He had his own criminal past. He'd been in jail. He'd "been in the game for over a decade," he said.
Hammond trusted him. It wasn't clear why. Most hackers work sub rosa. It's safer that way. Sabu was more open. He bragged about his skills. He used them deceitfully.
In June 2011, he launched AntiSec. He called it "the biggest, unified operation among hackers in history." Hammond took note. He was intrigued with its targets. They included "banks and other high-ranking establishments."
In late spring 2011, rumors suggested FBI agents infiltrated Anonymous chat rooms. Sabu declared AntiSec a revolutionary movement. He urged thousands of Twitter followers to join the cause.
"Rise Up. Resist," he posted. No one doubted his sincerity. He began working with a behind-the-scenes operator called "anarchaos." He wasn't as skilled as he claimed.
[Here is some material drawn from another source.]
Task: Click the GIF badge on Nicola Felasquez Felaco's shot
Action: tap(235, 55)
Persistent rumors suggested he was compromised. He became increasingly unreliable. He rarely got directly involved in hacks. Hammond grew suspicious.
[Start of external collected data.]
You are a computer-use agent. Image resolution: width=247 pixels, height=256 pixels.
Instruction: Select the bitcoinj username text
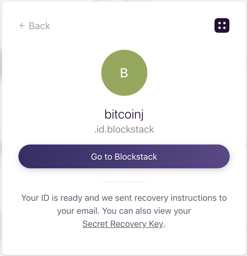click(124, 114)
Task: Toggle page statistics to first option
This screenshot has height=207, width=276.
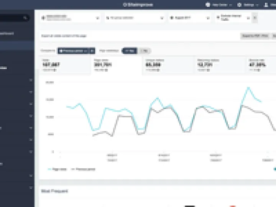Action: coord(129,51)
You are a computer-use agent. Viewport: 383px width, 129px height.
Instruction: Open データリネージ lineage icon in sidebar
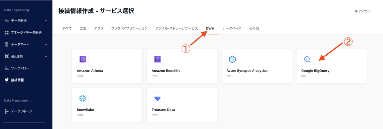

He and others got tired never seeing him get his hands dirty. No one ever saw him hack anything. He'd always been a fixer. He brought information given him to others. They could use it as they wished.
A hacker no one knew about told Sabu about a security hole in Stratfor's web site. He told others. After the organization was hacked, Sabu announced it on Twitter. It became widely known.
In June 2011, FBI agents approached him. They had incriminating evidence against him, they claimed. They had enough to imprison him for life.
Within hours, he cut a deal. He agreed to betray fellow hackers. He spent months collecting information. According to official documents, he helped build the Justice Department's case. Federal prosecutors call him a model informant.
News of his role emerged when Hammond was arrested. Anonymous members were shocked. They found it hard to believe one of their own would betray them. According to one:
"We'll never know the extent that the FBI went to turn him into a traitor." After the fact, some Anons said they suspected it all along. Something about him didn't wash. He ended up making enemies of friends.
Not everyone was entrapped. Sabu protected Anons he knew weren't useful to FBI agents. He encouraged some to leave. Do it, he urged, to avoid charges.
Authorities used AntiSec to entrap hackers. Hammond is their most prominent catch. The government's case involves nicknames he allegedly used. Hammond denies doing so.
FBI Director Robert Mueller is personally involved.
"You want to identify (hacker crimes), prosecute them, and put (those responsible) in jail for a substantial period of time," he said.